Abolidas as regras, liberadas as armas, semeou-se a violência como clima moral. O desvario miliciano é o mesmo em palácios ou quiosques: lincham-se instituições ou pessoas. Mas as narrativas de catástrofe encenam sempre biblicamente a questão do depois: "Isso mesmo que o homem semear, também ceifará", eis uma preocupação paulina (Gálatas 6.7-8). A semeadura pode ser livre, mas a colheita é obrigatória.
Daí a pergunta, entre nós, sobre o que sobrevirá ao estrago. Trata-se de responder ao espanto: que gente é mesmo essa, que se conta aos milhões?

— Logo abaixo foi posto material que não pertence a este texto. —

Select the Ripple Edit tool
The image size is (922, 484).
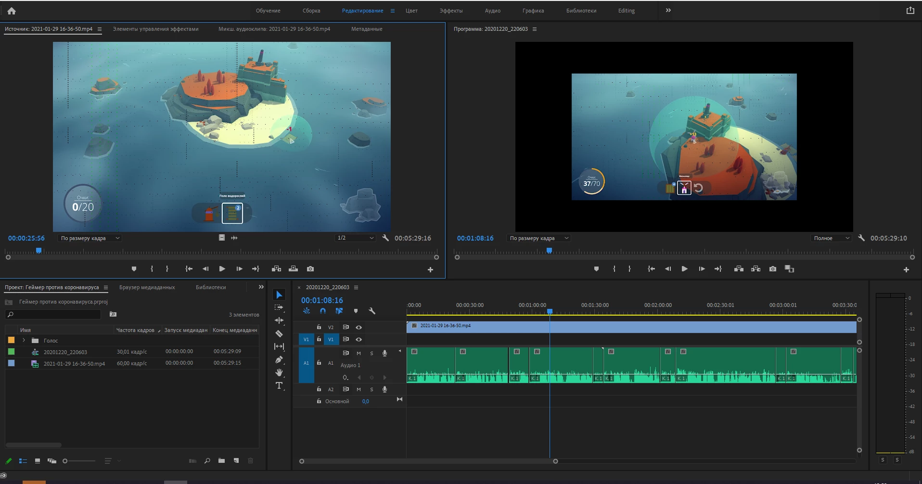[x=279, y=320]
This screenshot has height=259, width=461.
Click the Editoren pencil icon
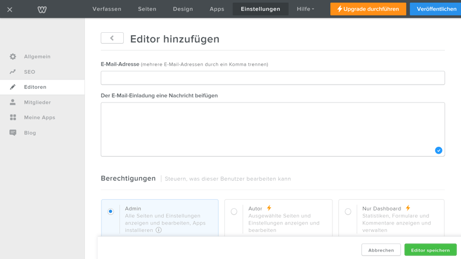(x=13, y=87)
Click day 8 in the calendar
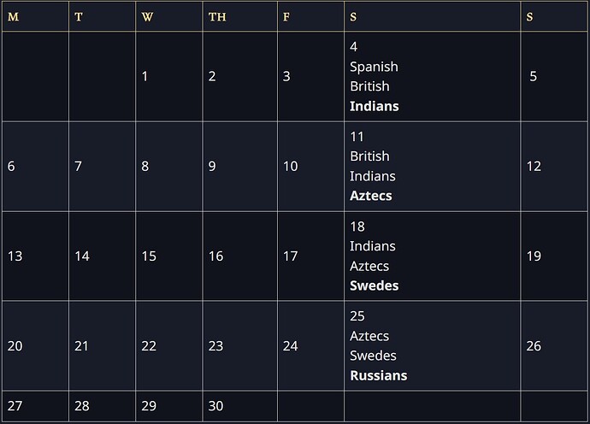Viewport: 590px width, 424px height. point(145,167)
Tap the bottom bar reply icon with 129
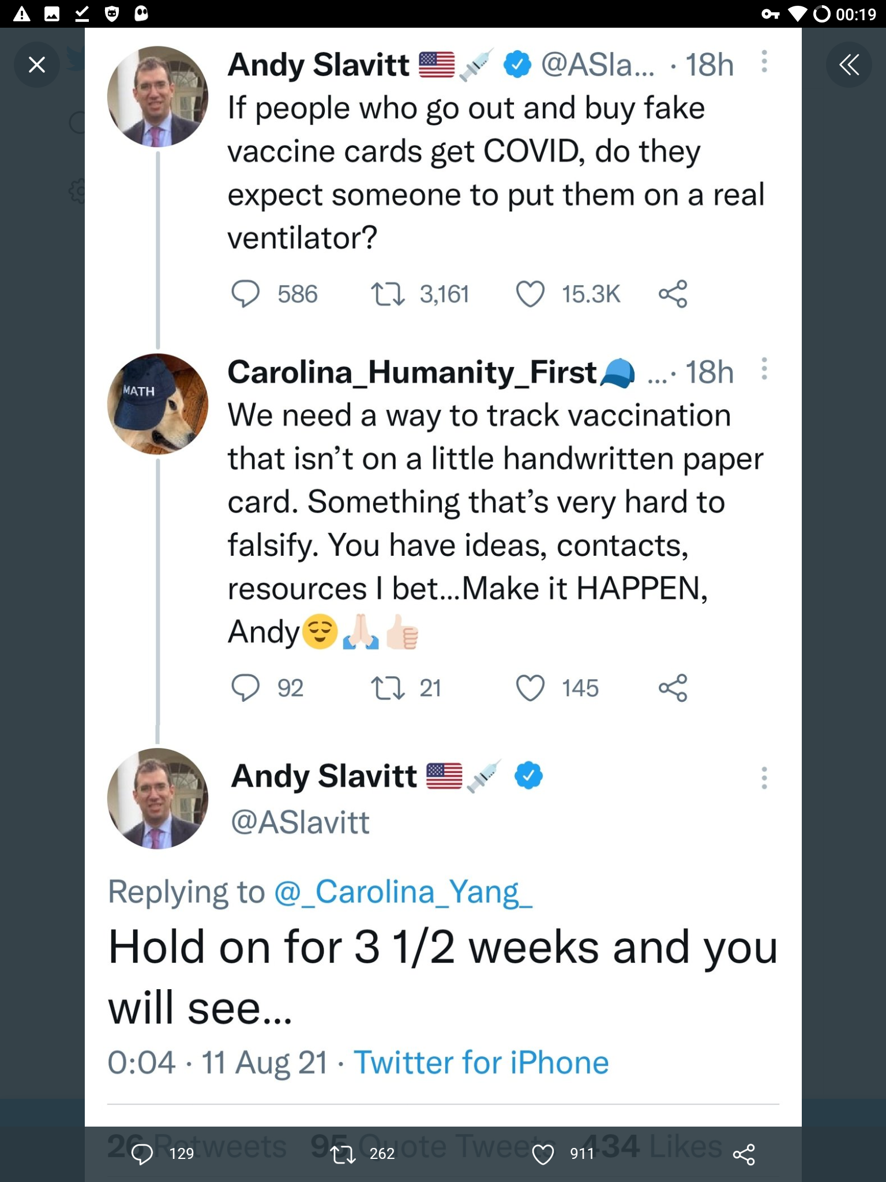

Primeiro semeou-se a ilusão de que, deixando falar as massas, ao arrepio de mediações institucionais, irromperia uma verdade direta do corpo social. O problema é que a "massa" não produz representações espontâneas de si mesma.

A internet com seus penduricalhos ajustou-se como uma luva à suplementação da carência. Longe da velha política, emergiria algo capaz de estancar a corrupção e amenizar costumes. Turbinadas, as redes sociais estimulam a sensorialidade do corpo coletivo: inflamadas, as emoções passam a dominar o jogo da democracia. Como também acontece no corpo individual, não se percebe que as condutas são regidas por forças que escapam totalmente às vontades.

É assim que uma espécie de udenismo renasce das cinzas não como fênix, senão como urubu à espreita de cadáveres insepultos: resíduos ideológicos, retrocessos constitucionais, seitas fundadas na isenção fiscal, facilitação do ódio. Aos poucos se vê que as sementes do estrago foram espalhadas por agentes coletivos e individuais.

Os primeiros são as forças vegetativas do status quo, que não hesitam em pactuar com o atraso. Os segundos são pessoas movidas pelo gozo do ressentimento e do combate a falsos bodes expiatórios que chegam pelas telinhas dos celulares.

Nas condutas individuais ou nas interativas, sensações e emoções podem não ser formalizadas, pois derivam de automatismos da história pessoal e, cada vez mais, de um mimetismo social aprofundado pela catástrofe das redes, a "esgotoesfera". Lincha-se por automatismo. Ninguém é, portanto, totalmente "livre" na semeadura ressentida de um "pior" para o amor ao corpo coletivo. E o ressentimento é fatal: a dor do mal que cada um possa sofrer por sua própria ação é menor do que o prazer de infligir mal ao outro.

Por isso, não há inocentes: de um jeito ou de outro, vai-se colher o que foi plantado.